Let’s have a look west across US Highway 90 at the grain bins.

Here is the train.

Now, imagine how much better this would be if there would be low-angle sunlight, as there would be around the winter solstice.

The song “Urgent” by Foreigner was playing on the radio at this time.

The state of this train is sad, and it doesn’t have to be this way.

We just have the pictures, and the riders have their own experiences.

I decided to go check out Crowley, since I was so close.

Bill called when I was arriving into Crowley, responding to the message that I sent him about my having passed the test.

He congratulated me, talked about my personality and how it wouldn’t work in some ways, talked about the possibility of building “your house” around here, which I thought would be a good idea.


Let’s have a look around Crowley.

I don’t know what is happening on that old Missouri Pacific Railroad track across the Lafayette Subdivision mainline track.

It’s interesting, though.

That area between the tracks was trees until quite recently.

This is as good as it gets, though.

Here are some stored cars on the other side of South Western Avenue.

Here is the westward view from North Avenue C of the stored cars seen in the earlier images.

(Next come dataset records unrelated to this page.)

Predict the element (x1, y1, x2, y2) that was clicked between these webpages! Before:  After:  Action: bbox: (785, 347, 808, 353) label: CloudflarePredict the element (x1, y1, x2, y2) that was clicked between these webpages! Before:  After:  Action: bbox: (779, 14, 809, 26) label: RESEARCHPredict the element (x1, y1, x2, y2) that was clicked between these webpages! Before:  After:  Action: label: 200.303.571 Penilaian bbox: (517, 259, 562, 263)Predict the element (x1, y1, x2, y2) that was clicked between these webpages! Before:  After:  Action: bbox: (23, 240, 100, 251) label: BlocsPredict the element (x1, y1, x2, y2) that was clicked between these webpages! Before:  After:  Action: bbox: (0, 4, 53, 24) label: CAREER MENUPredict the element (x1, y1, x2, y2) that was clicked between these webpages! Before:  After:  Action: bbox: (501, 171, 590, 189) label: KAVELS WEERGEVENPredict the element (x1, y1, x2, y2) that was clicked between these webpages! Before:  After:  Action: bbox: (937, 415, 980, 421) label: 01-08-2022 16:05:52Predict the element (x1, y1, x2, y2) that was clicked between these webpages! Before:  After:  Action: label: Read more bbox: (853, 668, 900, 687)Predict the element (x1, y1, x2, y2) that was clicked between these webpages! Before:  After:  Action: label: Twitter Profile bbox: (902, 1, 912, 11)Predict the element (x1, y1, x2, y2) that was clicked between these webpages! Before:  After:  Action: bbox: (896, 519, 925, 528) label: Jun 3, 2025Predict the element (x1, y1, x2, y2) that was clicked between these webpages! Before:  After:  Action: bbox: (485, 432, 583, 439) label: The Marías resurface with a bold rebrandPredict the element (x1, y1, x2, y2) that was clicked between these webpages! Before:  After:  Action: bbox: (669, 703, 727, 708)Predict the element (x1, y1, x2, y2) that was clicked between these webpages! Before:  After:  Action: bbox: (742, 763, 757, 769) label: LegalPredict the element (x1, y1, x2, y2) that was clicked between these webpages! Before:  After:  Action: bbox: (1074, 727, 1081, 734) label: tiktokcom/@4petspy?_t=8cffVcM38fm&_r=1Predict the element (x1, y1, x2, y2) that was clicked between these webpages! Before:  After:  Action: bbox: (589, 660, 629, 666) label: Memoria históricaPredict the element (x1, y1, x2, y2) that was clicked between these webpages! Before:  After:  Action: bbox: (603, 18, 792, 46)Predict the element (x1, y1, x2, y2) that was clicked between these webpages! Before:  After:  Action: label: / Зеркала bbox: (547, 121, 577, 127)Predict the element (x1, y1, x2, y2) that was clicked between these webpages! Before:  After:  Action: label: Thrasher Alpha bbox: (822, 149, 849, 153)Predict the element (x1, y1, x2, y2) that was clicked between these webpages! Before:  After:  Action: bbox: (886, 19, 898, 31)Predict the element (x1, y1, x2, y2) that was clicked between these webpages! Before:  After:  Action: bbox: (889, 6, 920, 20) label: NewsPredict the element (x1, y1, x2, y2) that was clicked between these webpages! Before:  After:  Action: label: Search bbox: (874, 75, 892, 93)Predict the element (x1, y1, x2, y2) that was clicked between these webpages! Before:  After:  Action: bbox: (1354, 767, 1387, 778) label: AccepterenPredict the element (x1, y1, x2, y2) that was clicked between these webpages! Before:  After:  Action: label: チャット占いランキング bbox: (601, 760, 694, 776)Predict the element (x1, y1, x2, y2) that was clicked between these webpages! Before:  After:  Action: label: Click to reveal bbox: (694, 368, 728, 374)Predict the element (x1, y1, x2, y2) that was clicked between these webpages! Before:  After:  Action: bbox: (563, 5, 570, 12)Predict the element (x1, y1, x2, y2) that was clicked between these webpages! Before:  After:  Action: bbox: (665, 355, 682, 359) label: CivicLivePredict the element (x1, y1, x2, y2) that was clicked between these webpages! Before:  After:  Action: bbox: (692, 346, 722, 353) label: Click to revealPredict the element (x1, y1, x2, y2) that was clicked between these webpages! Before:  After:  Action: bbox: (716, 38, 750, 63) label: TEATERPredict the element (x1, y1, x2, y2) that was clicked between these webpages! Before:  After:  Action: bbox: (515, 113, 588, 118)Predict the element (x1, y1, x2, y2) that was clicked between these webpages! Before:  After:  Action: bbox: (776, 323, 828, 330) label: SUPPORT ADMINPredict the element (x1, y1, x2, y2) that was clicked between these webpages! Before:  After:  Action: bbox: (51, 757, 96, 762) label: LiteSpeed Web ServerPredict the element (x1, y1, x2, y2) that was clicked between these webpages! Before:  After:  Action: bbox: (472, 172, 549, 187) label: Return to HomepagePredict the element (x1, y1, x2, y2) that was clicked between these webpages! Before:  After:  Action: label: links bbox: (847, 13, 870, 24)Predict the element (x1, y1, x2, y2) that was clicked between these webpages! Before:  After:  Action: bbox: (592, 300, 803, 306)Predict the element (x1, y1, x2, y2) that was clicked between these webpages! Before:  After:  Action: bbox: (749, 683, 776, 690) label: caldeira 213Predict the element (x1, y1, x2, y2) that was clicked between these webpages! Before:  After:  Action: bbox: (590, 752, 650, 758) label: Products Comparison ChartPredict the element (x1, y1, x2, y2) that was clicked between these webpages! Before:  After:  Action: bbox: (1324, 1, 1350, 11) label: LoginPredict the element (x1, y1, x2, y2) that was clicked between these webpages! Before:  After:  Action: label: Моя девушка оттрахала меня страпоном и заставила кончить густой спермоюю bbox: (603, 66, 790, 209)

Next, we see the stored cars by Jack Mitchell Avenue.

I wish that there was more interesting action – or action at all – here.

I head over to Mill Street before leaving town.

Now what?

There isn’t really anything for me to do here, and there definitely isn’t anything for me to do farther west.  So, I headed back east, back to Lafayette.

Duson Train

I did manage to get a decent shot of a freight train today, with my DSLR cameras.

I did so at Duson.

I got out of the truck with no time to spare to photograph this short westbound BNSF Railway train.

I saw this train – well, that locomotive – in Lafayette Yard four hours before.

This shot would work better in cooler parts of the year.

The train had 42 cars with just that one locomotive, BNSF 6900.

I considered chasing it west, but where would I shoot it again?  I had no idea.


That was all for pictures today, and it’s important to note that both of the two shots of trains that I did today are new shots. 

Something else that I had not mentioned yet is that I had considered going to see a movie after the test, going to see either Barbie or Oppenheimer.  I nixed that idea, and I gave up on taking pictures for the day before the afternoon light got good, because I worried about having to urinate during the movie and because I wanted to get back to the house and get back to the computer and tell The Duke and The Aunts the big, important personal news of the day. 

There is also the matter that the picture options around here this time of year just are terrible.  Railroads are boring now, and so is this place.  It makes me miss home so badly.  I miss Schriever, I miss Chacahoula, and, lately, I have been missing Thibodaux Junction, even though it’s been 18 years since I could go there.

I also visited Janet this evening, and I told her that I passed the test.  She told me that she had been praying for me.  I also chatted with Leah and Jenny.

The crib is filthy, and that’s okay, because I have preparing for the test for days now, but now it’s not okay.  I need to clean the place.

I celebrated with two seafood poboys from the usual place.

I really needed that shower that I took tonight, because I got quite dusty out in that Rayne field!

That is all for today.  I hope to have better pictures to share when the weather cools.

Tomorrow is the first day of the rest of my life.  That’s not the first time that I used that trope, but I would be surprised if it is not the last.